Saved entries
______

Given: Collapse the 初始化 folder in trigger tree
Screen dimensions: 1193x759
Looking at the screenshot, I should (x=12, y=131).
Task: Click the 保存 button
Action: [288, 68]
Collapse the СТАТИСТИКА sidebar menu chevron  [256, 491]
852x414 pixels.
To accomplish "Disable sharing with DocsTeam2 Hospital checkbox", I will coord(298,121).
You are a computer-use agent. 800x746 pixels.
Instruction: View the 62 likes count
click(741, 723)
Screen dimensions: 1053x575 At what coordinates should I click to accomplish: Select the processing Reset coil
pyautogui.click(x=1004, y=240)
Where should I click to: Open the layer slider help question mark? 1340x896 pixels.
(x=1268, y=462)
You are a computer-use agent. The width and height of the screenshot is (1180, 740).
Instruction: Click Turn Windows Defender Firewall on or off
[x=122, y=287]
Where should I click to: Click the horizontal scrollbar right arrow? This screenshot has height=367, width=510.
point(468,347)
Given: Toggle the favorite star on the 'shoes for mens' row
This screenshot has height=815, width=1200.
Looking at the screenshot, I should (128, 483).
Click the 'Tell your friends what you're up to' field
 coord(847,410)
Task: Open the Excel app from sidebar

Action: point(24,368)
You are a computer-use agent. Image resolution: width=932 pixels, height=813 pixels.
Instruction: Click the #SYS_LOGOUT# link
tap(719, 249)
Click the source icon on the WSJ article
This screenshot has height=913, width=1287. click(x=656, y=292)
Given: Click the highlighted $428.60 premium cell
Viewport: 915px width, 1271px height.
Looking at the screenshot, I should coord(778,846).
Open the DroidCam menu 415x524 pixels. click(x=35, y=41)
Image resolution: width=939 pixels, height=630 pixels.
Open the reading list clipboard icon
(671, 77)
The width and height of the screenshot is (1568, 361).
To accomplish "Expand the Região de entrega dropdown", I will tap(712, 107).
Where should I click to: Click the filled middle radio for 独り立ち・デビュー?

______

• GOAL OF THE EXERCISE:
What you return must be the lines above that run from the line with "Screen dimensions: 1193x759" to the line with "You are a computer-use agent. 800x746 pixels.", inclusive, each copied exactly.

• ANSWER:
Screen dimensions: 1193x759
Looking at the screenshot, I should (x=12, y=131).
Task: Click the 保存 button
Action: [288, 68]
Collapse the СТАТИСТИКА sidebar menu chevron  [256, 491]
852x414 pixels.
To accomplish "Disable sharing with DocsTeam2 Hospital checkbox", I will coord(298,121).
You are a computer-use agent. 800x746 pixels.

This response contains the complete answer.